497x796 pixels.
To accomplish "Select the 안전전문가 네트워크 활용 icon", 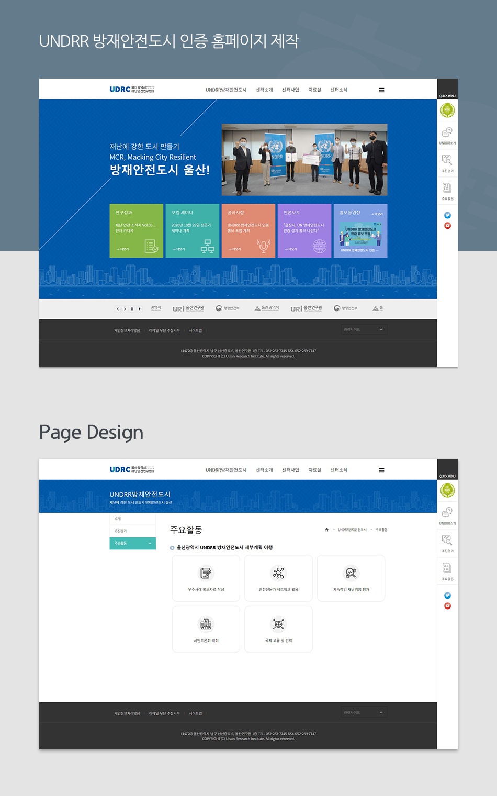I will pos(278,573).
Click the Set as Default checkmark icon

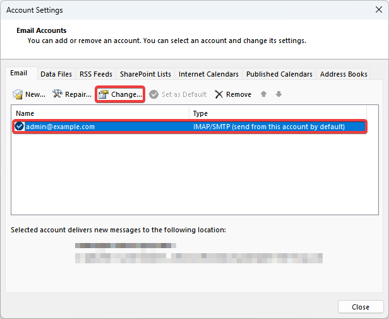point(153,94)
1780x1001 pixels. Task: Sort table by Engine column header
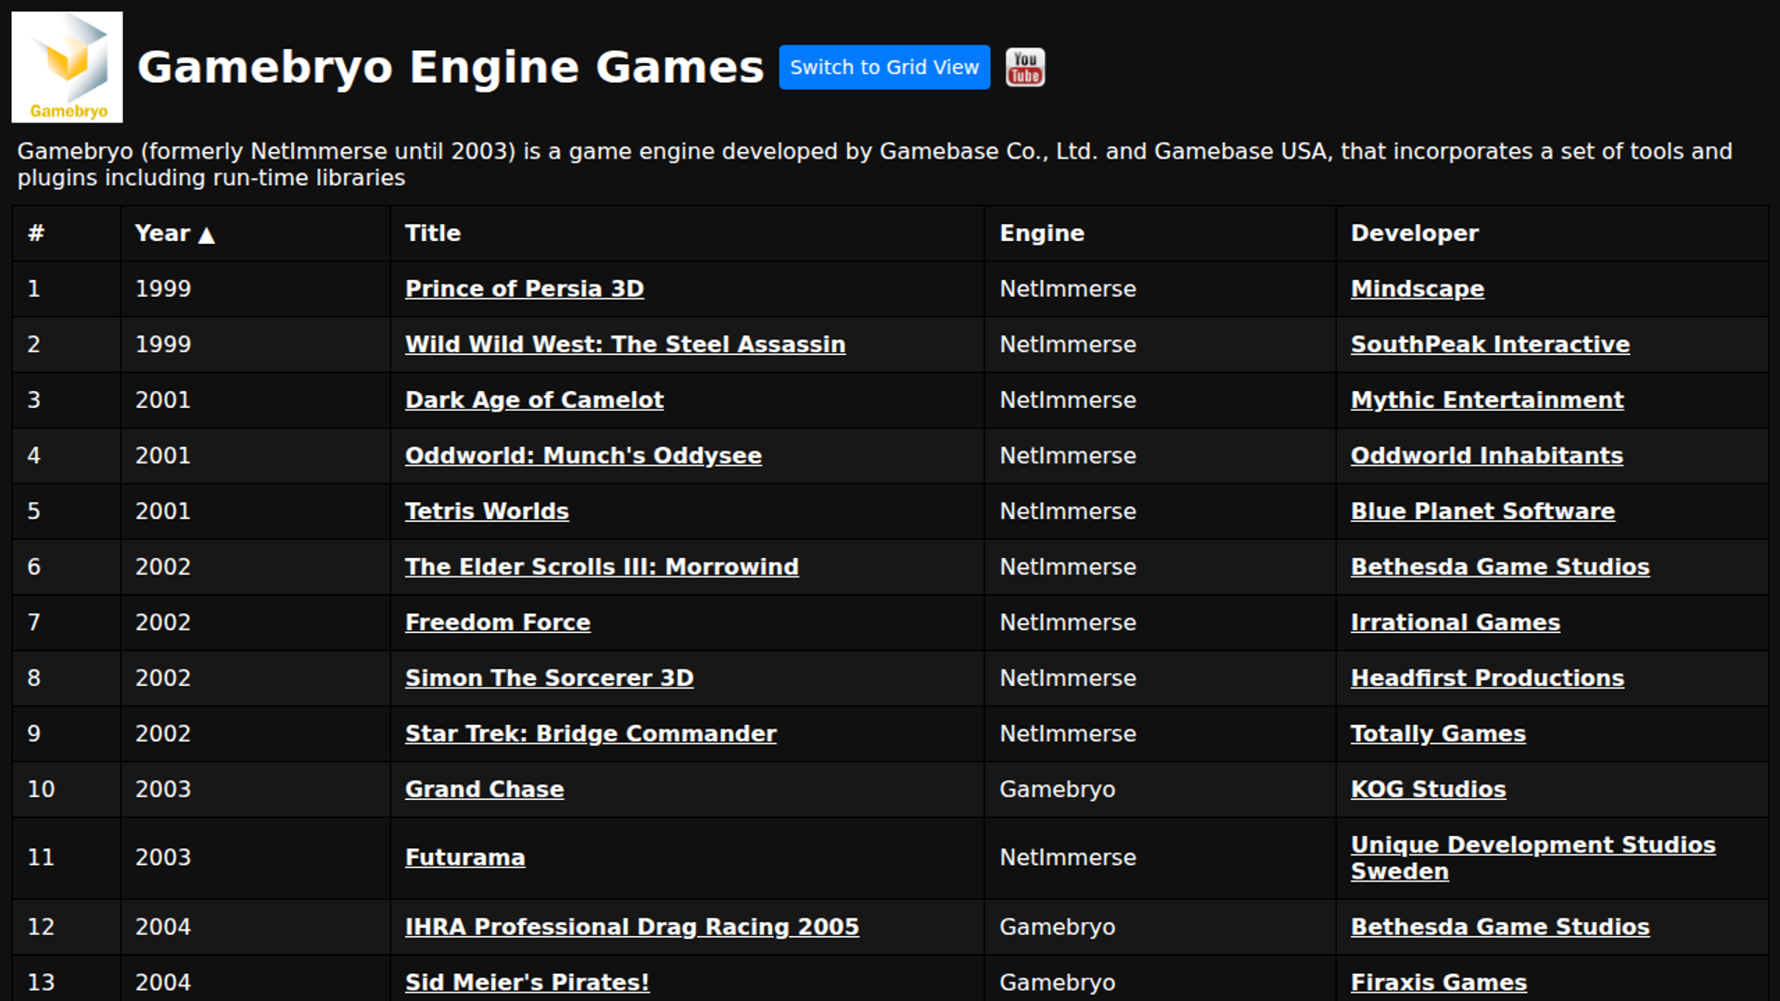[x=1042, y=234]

□ □ □ □

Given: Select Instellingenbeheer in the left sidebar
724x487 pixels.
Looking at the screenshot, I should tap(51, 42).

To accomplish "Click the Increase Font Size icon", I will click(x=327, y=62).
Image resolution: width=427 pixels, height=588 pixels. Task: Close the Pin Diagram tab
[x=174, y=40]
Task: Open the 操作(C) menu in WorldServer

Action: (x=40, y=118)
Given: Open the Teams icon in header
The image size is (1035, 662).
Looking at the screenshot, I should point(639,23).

□ □ □ □

Task instructions »
Which lines above contain the word "Given"? Copy all of them.

Answer box »
Given: Select Instellingenbeheer in the left sidebar
Given: Open the Teams icon in header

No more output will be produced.